In a large storage room in the basement of the former Musée d'Histoires Naturelles in Lyon, France, stands a rare relic of the colonial era: a full-body plaster cast of an 18-year-old Badtjala man from K’gari (Fraser Island), Queensland.

While the history of Europe’s “human zoos” is well documented from a European perspective, the research behind my novel Paris Savages builds on knowledge of Australia’s little-known connection to this confronting past; a past with lasting and damaging legacies.

Boni, l'australien

The man from whom the cast was made, Bonangera (Benanyora, Bonny or Boni) stands naked and holds a boomerang over his head. The plaster has been painted a dark brown. His eyes have been coloured red. Rows of horizontal cicatrices, or tribal markings, are visible as scars on his chest. Also discovered in storage were casts of the man’s hands and feet.

The collection began to draw attention in 2009 when researchers at the museum, since relocated and now known as the Musée des Confluences, linked it to the European visit of an Aboriginal trio from Fraser Island.
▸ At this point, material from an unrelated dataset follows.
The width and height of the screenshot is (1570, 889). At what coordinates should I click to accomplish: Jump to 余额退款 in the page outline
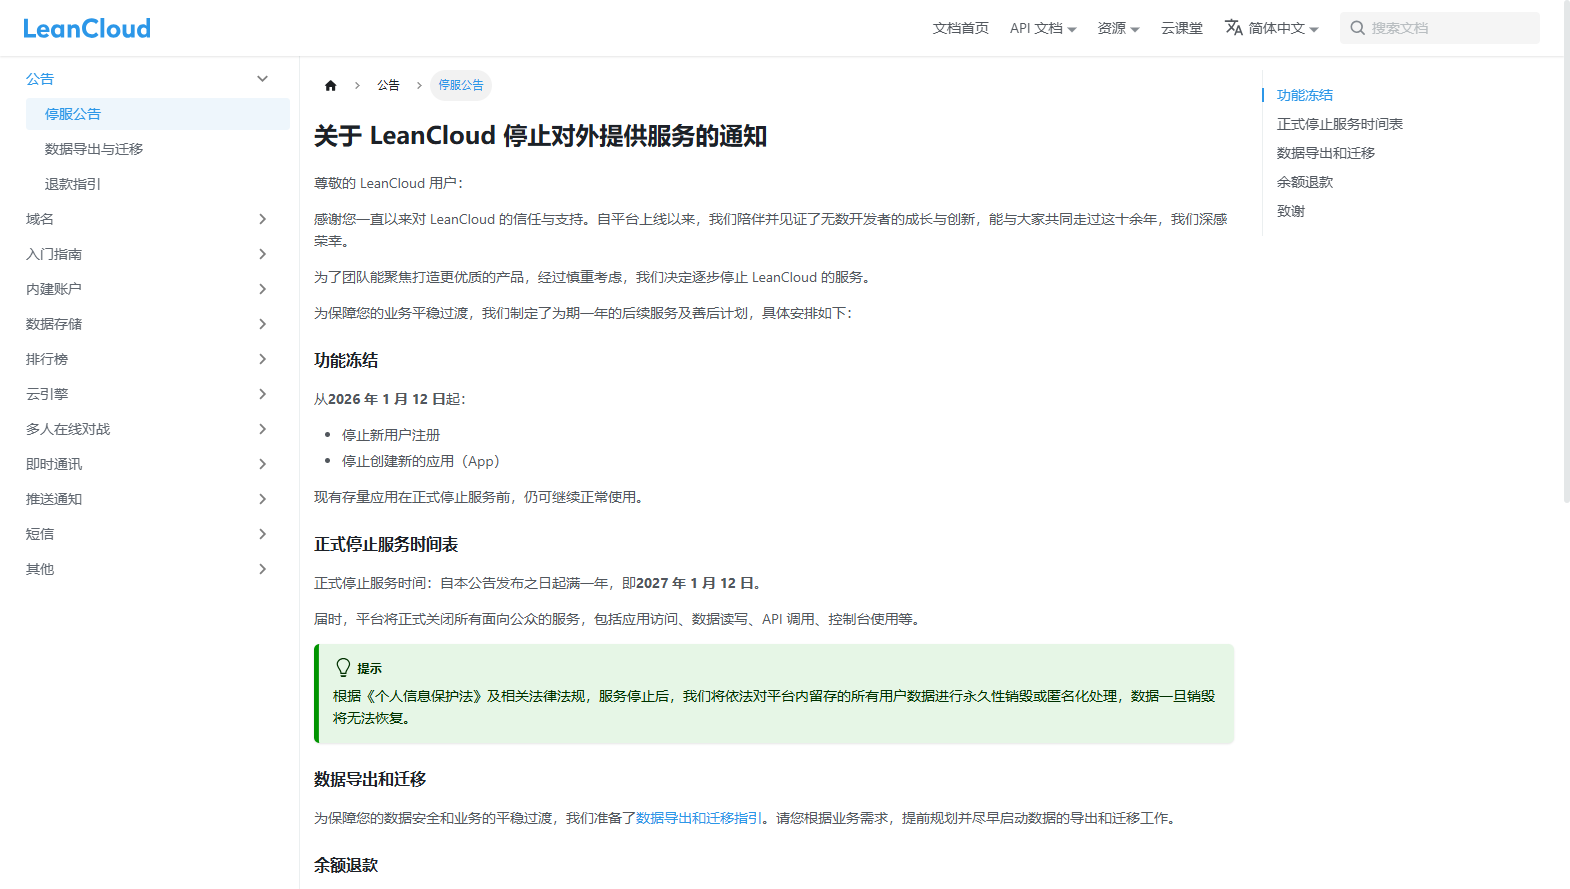click(x=1304, y=182)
Physician Rudolf Virchow, known as ‘the father of modern pathology’, studied the Badtjala/Butchulla group. Wikimedia

From the inscription on the base of the plaster foot, “Boni, l'australien”, it is likely this was the same “Bonny” famous physician and anatomist Rudolf Virchow examined in 1883.

Also studied were two other Badtjala people: Jurano/Jurono/Durono (aged 22), known in Europe as Alfred, and Dorondera/Borondera (15), known as Susanne. German man Louis Müller took the group to Germany in 1882 to perform in ethnographic exhibitions.

Cast in plaster

During our document research in Germany, Birgit Scheps of Museum für Völkerkunde zu Leipzig and I discovered a missing cast of Jurano was in fact a death mask, establishing that at least one of the troupe sadly died in Europe.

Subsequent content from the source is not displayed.